Quello che da lunedì mattina, ossia dall’azzeramento della giunta regionale operato dal presidente Lombardo, sta accadendo in Sicilia è davvero singolare. Di scontri duri nel centrodestra siciliano ve ne sono stati, ma questo in corso è davvero di violenza considerevole. Se qualche giorno fa ho scritto della mossa di Lombardo come di una esplosione atomica, c’è già chi mi ha superato, parlando di guerra termonucleare. La domanda da porsi, però, è una: davvero il giocattolo si è rotto?

Mi spiego meglio.

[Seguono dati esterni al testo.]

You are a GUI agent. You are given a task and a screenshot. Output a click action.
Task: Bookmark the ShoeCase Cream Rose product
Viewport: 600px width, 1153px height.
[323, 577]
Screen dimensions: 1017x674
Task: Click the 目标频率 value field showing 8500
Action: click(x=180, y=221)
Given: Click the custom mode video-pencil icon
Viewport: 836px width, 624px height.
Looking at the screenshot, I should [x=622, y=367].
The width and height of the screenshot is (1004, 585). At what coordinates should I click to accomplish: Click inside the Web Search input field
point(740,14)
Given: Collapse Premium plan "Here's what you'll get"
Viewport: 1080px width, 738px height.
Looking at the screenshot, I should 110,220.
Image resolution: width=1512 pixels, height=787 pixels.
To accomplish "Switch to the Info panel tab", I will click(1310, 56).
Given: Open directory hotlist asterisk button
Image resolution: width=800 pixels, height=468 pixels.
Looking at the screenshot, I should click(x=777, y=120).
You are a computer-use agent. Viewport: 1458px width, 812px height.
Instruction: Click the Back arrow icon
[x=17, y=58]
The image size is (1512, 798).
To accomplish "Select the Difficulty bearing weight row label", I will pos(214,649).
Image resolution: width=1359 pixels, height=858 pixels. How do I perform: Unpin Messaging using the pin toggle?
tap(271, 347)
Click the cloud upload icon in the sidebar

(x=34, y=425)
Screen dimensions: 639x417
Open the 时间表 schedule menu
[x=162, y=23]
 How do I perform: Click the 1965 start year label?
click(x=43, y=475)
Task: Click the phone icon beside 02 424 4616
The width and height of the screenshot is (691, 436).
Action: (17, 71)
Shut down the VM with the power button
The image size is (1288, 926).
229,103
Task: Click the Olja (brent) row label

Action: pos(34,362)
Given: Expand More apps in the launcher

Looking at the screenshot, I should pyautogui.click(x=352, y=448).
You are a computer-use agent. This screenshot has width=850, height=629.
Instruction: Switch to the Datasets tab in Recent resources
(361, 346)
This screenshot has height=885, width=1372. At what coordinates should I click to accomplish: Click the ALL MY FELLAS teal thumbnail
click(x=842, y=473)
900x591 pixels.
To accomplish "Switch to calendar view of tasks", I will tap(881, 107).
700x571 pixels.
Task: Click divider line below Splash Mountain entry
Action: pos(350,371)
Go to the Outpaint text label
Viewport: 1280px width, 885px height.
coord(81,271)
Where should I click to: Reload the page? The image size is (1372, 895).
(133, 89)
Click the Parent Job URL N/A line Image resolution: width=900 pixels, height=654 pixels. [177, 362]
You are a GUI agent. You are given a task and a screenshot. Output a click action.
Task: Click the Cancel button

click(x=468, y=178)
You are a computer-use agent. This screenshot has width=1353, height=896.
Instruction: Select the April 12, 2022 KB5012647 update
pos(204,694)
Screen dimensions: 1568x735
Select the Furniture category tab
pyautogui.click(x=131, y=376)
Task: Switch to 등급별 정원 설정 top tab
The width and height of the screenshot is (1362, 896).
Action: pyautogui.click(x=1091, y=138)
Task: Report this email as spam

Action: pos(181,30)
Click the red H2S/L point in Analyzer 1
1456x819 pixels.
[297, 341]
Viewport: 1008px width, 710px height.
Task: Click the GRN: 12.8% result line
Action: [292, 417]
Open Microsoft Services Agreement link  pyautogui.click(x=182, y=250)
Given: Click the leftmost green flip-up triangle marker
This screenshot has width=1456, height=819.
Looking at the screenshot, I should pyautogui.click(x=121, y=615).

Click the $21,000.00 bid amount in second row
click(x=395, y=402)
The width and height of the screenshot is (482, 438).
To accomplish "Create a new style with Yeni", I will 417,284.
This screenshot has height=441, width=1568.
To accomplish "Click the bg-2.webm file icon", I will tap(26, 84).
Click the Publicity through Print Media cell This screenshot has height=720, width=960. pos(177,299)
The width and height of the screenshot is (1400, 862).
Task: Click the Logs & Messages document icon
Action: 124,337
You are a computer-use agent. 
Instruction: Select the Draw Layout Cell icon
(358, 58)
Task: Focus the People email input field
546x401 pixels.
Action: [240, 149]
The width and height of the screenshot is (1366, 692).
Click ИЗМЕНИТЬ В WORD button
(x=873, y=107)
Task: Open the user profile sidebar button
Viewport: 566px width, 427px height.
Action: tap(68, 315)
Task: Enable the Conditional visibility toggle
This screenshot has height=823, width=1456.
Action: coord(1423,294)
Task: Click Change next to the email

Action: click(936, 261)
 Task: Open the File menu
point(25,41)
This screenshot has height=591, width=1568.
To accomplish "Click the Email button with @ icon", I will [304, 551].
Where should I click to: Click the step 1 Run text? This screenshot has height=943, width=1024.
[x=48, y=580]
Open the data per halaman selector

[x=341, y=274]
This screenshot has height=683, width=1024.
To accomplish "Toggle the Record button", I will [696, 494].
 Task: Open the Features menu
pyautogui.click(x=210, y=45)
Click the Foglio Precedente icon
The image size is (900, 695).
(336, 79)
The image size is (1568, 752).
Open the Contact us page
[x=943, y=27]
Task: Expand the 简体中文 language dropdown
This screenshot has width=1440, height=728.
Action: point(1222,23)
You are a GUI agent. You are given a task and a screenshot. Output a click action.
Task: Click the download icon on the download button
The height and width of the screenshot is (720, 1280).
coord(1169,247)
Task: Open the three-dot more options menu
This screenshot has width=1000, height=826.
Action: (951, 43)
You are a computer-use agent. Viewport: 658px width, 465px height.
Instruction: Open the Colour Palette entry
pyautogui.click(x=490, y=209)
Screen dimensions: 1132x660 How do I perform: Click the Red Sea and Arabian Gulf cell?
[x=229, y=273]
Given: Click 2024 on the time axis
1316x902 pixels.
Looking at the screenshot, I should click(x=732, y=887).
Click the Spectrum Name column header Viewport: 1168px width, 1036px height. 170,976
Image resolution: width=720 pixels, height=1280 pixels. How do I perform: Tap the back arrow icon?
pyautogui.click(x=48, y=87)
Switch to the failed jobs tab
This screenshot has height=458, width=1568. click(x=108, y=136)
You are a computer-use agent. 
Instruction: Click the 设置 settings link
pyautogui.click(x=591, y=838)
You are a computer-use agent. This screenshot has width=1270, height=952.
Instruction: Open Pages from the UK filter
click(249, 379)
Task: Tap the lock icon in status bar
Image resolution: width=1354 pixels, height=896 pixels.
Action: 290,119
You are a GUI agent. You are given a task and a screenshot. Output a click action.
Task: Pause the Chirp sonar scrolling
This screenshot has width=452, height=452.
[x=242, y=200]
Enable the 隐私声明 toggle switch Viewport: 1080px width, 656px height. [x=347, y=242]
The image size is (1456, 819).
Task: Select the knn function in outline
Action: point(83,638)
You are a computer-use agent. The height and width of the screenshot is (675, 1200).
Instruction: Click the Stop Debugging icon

Davvero la possente costruzione di potere che il centrodestra siciliano ha messo su nei decenni, soprattutto dal 1994 in avanti, ossia dalla prima opera di ricostruzione post tsunami Tangentopoli, è a rischio di spaccarsi?

Possibile che chi, scomponendo e ricomponendo scenari ed alleanze, ha comunque sempre scelto di rimanere in qualche modo insieme (almeno da un punto di vista strettamente elettorale) per perpetuare il potere quasi assoluto che il centrodestra ha in Sicilia, abbia deciso di andare allo scontro finale?

Davvero i protagonisti di un sistema che nel bene e nel male ha garantito loro la marginalizzazione del centrosinistra e risultati elettorali strabilianti vogliono una guerra totale che certamente ne minerebbe il potere complessivo nell’Isola?

Forse sì. Perché ormai è chiarissimo come in realtà il “nemico” interno sia più inviso dell’avversario esterno.

Insomma, l’alba dell’8 giugno, a risultati europei aquisiti, sarà anche l’alba di una nuova Sicilia, con inediti equilibri.

Lunedì, anzi, domenica notte, si saprà se la scommessa di Raffaele Lombardo sarà risultata vincente. E dal giorno dopo comincerà la resa dei conti con il blocco contrapposto.